Segundo relatos, as forças de Haftar tomaram algumas áreas em torno da capital, como o extinto Aeroporto Internacional de Trípoli, mas, até ao momento, ainda não dominam áreas centrais da cidade. O comandante descreveu as movimentações das suas tropas como “uma marcha vitoriosa” para “abalar as terras sob os pés do bando de injustos”. “Estamos a chegar, Trípoli. Estamos a chegar”, anunciou.
“Ninguém sabe quem controla o quê”
“A vida está normal no centro de Trípoli. As lojas e os cafés estão abertos mas a situação é muito diferente fora do centro. Algumas pessoas deixaram as suas casas para trás. Ninguém sabe quem controla o quê”, conta Ensherah Bentaboon, que vive no centro da capital. “Parece-me óbvio que a situação vai agravar-se nos próximos dias, especialmente a situação humanitária. Ambos os lados querem controlar sozinhos a riqueza da Líbia”, diz ao Expresso a estudante de mestrado em Estudos Internacionais e Regionais.
Questionada sobre a perspetiva de uma guerra civil, Bentaboon não hesita em afirmar que “a Líbia já está em guerra civil desde 2011, quando líbios começaram a matar líbios para controlarem o país”.
A Líbia, em turbulência desde a deposição e morte do coronel Muammar Kaddafi há oito anos, tem pelo menos duas administrações rivais: um Governo internacionalmente reconhecido, estabelecido em Trípoli e chefiado por Fayez al-Sarraj, e um outro na cidade oriental de Tobruque, alinhado com o general renegado Haftar.
ONU insiste em conferência de preparação de eleições
O apelo de Haftar para a tomada de Trípoli coincidiu com a visita ao país do secretário-geral da ONU, António Guterres, que se disse “profundamente preocupado com as movimentações militares” e com “o risco de confrontação”. “Não há uma solução militar. Apenas o diálogo intralíbio pode resolver os problemas da Líbia”, sublinhou, apelando à “calma e contenção”. O agravamento das tensões acontece também numa altura em que as Nações Unidas se preparam para realizar uma conferência, de 14 a 16 deste mês, na cidade de Gadamés, para discutir uma solução política e preparar o país para umas eleições há muito adiadas. O enviado especial da ONU à Líbia, Ghassan Salamé, insiste que as negociações vão avançar, a menos que obstáculos sérios as impeçam, recusando-se a “desistir deste trabalho político tão rapidamente”.
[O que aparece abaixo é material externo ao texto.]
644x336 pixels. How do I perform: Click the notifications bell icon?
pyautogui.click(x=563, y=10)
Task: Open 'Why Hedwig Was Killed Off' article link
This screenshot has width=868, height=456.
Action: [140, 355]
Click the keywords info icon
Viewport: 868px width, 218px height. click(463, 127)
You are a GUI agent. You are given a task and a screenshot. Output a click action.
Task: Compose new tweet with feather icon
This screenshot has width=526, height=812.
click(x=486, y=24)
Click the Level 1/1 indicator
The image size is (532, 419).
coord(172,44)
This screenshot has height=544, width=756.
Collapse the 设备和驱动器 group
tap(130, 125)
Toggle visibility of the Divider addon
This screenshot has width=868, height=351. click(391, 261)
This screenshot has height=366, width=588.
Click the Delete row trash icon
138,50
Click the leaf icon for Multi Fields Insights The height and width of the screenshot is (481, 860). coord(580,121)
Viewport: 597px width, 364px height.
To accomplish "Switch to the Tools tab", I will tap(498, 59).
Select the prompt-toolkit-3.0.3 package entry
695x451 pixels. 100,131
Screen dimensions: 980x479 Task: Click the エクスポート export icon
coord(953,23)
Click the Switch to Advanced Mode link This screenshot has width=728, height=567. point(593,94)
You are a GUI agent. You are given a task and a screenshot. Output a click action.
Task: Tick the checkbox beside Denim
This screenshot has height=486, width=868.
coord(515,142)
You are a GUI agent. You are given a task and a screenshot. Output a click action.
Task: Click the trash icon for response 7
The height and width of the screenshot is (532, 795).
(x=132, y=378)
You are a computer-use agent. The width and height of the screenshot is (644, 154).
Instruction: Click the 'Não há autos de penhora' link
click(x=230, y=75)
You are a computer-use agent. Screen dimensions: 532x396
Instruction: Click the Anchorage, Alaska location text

“Haftar quer romper a coesão das milícias em Trípoli para convencer as mais fortes a juntar-se a ele e conseguir o apoio da maior parte da população na capital”, aponta o analista de defesa e segurança Arnaud Delalande, a partir da cidade francesa de Tours. “Mas esta ofensiva pode revelar-se bastante mais complicada para o ENL porque as forças do outro lado não são negligenciáveis e a maioria das milícias odeia Haftar”, acrescenta ao Expresso.
Sewuese Bem, antiga candidata à delegação estadual de Benue da Assembleia Nacional da Nigéria, também se mostra preocupada com a situação na Líbia, que “não melhorou desde os protestos públicos em muitos países africanos há dois anos”. “O que me deixa mais perplexa é que a ONU, a União Africana e outras organizações relevantes não digam grande coisa e que os media não deem a atenção devida. Isto é uma bomba-relógio e, quando finalmente explodir, não estará longe uma guerra civil”, prognostica ao Expresso, a partir de Makurdi, capital do estado de Benue.